# START OF SELECTED PASSAGE

Suffice to say, no political contributions were made that day.
This little fund raising attempt was the closest we got to anything remotely political during our trip. The rest of the time was spent drinking wonderful coffee, eating delicious sea food and taking in spectacular views. Blissfully unaware of the hardships facing the locals or having the slightest inkling re: the political situation. Lebanon felt more like an upscale European resort than a country recovering from -- and some argue still teetering on the edge of -- civil war.
Elections happen next year. Lets see where this roadside fund raising gets the party of God and it's competitors.
Tuesday, September 30, 2008
Chand Raat -- aka: the "night of the moon". Chand raat is the last night of Ramadan and the eve of Eid-ul-Fitr. Tonight is chand raat (I'm sure no one in Cairo calls it that) and you can hear the traffic, fireworks and the buzz of the city getting ready for the celebration in the morning.
Growing up, chand raat was busy with preparations. Last minute cooking, ironing our new clothes (no kid of my mother's was going to show up to Eid prayers in already worn threads) and no matter how exhausted my mother was, she always made sure I had henna on my hands. Always. In the morning, we ate "savaiyah" (a sweet vermicelli dish) before dashing out the door to Eid prayers. The day that followed was a marathon blur of endless sweet and fatty food as we went from one Auntie's house to another.
We ate like were on a mission to avenge the month of fasting.
Today, I am in another country, thousands of miles away from my Mom. The traditional Eid sweet here is a cookie with a fig in the middle, dusted with sugar. We have some of those on the table but some things about Eid remain constant for me wherever in the world I go: "savaiyah" (aka: Sheer Korma) are bubbling away on the stove, I'm ironing my clothes for the morning and (much like my mother before me) trying to convince my husband to wear a traditional Pakistani suit tomorrow (he won't).
Tucked away in a little cup on my kitchen counter, some Egyptian henna waits my artistic inspiration (I'll post a photo but my prediction: a two year old child's art project gone wrong. On my hands for the next 4-6 weeks).
Tomorrow after Eid prayers, we're invited to breakfast at a new friend's place and then lunch and dinner with another. So I guess now we're the Aunties on the Eid day circuit...

# END OF SELECTED PASSAGE

STATED TASK: Carry the blog post about chand raat forward, picking up after its final sentence. The lines after this come from a separate source, not from the blog post about chand raat.

# START OF AVAILABLE DATA

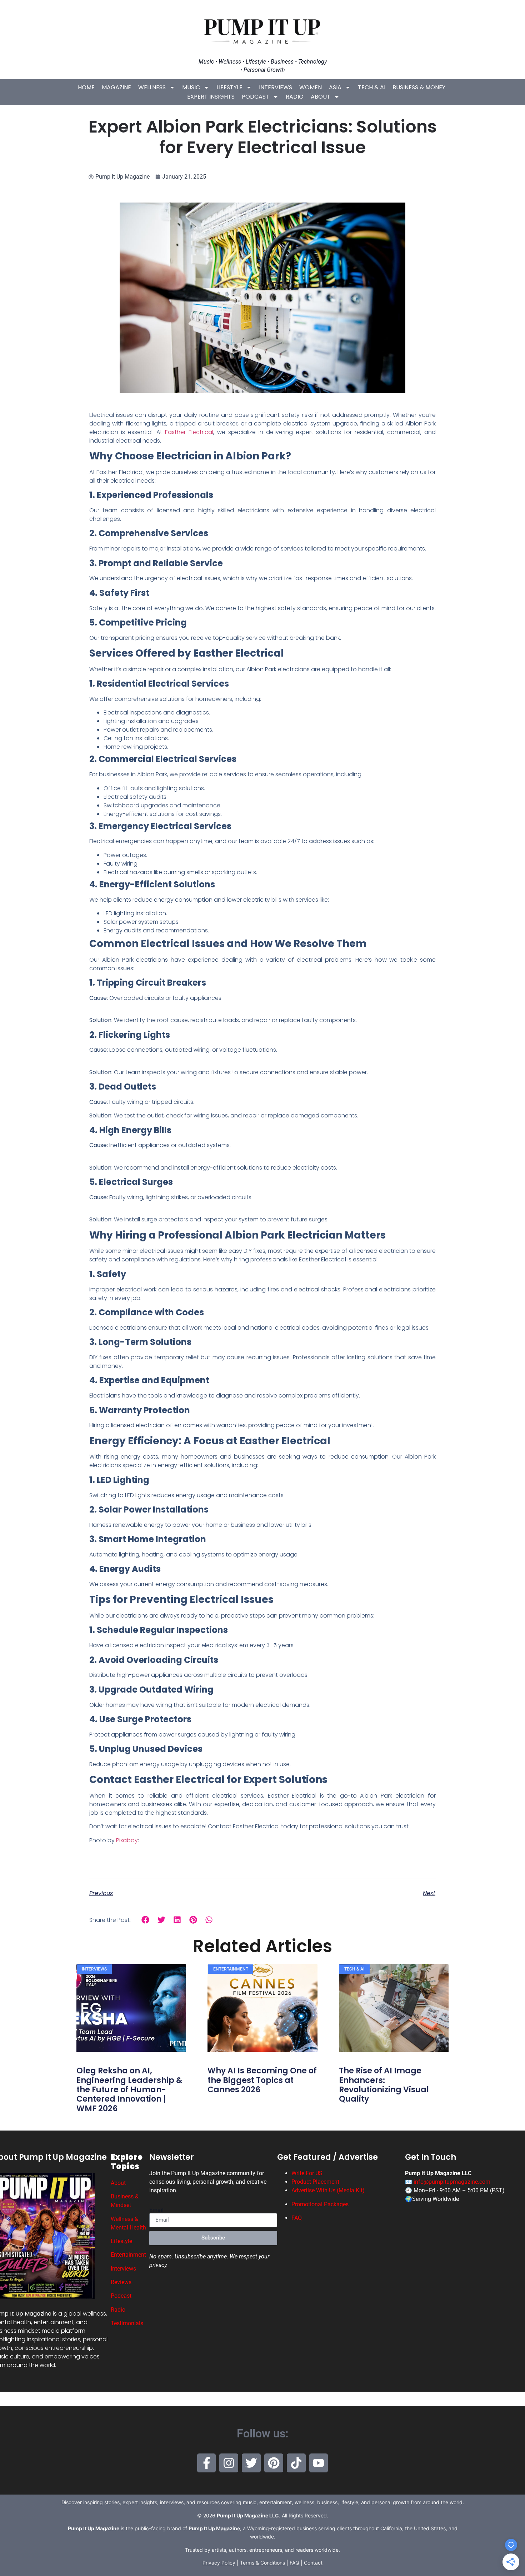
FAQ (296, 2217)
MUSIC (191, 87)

# END OF AVAILABLE DATA

RIGHT ANSWER:
Chaand Mubarak and Happy Eid to all
Monday, September 29, 2008
So many things. So many that I've decided that I'll just write them down as they come to me:
I used to have coffee at the Segafrado on the main road in Zamalek (July 26). I sat by the window and watched the streetlife and this same scene was repeated countless times: a bus barely slows at the stop. A passenger wanting to get on, reaches out his hand. From inside the bus, two hands pull him on to the bus while a passerby pushes him onto the bus. None of the people involved know each other and go their separate ways. So what? I love that people just automatically help each other. We're all in this together, it says.
The other day, YK and I were on the metro and a blind man got on. He was alone. Two groups of unrelated travelers were crammed on the metro on either side of him. Without a word, one man from the group on the left and one man from the group on the right offered their arms to the blind man and escorted him off the metro when his stop came. They asked if he needed anything more and went off in opposite directions to carry on their journeys.
I cannot count the conversations that have taken place as we barrel full speed ahead in Cairo traffic. Car to car, people will pass comments on a third car or a scene taking place in the next lane or by the side of the road. They'll share a joke as they cut each other off or change lanes. So many times, our cab driver has leaned out and given directions to the car driving beside us.
I love Cairo because everyone is interacting with the people around them. They are INVOLVED. I know there is no way a Cairene could walk past someone in distress without offering to help. A Cairene will give you advice and directions (granted: whether you ask for it or not) and will strike up a conversation wherever there is a sliver of a space for it. If a Cairene catches your eye, he/she cannot help but say "Salaam" and ask you how you are. It would be unnatural not to. Unheard of. Impossible.
That is just one of the things I love about Cairo.
The irony that a blogger project has kept me from blogging is not lost on me.
Stay tuned, I promise to write more soon.
Thursday, August 21, 2008
So much so that we've changed our tickets (at some expense and inconvenience) to return 2 (count em: TWO) weeks early.
That's right. And I can't wait. Ah, to chew, er, I mean, breathe that air (ironically, my asthma is 10 times worse here in north america than it ever was in Cairo) and be in the middle of all the bustle and noise. I can't wait. To have my baker, butcher, vegetable guy greet me, ask me how I am and wish me a good day. To see the sun twinkling on the Nile, feel the intense sunshine and smell the lush Indian jasmine that grows in the roundabout in front of our flat.
I have loved being home and especially spending time with family, so it's obviously bitter sweet to be returning. But the great thing is this: I consider Cairo home at the moment and I love it. Even after visiting NYC, a city I absolutely love, I still want to go back to Cairo. Even after visiting London, a place I always imagined I would settle, I still want to go back to Cairo. Even after being spoiled by all of north america's conveniences like drive-through banks, modern plumbing and coffee choices and instant everything....I still want to go back to Cairo.
Maybe everyone is right. Maybe I am crazy.
Crazy like a fox.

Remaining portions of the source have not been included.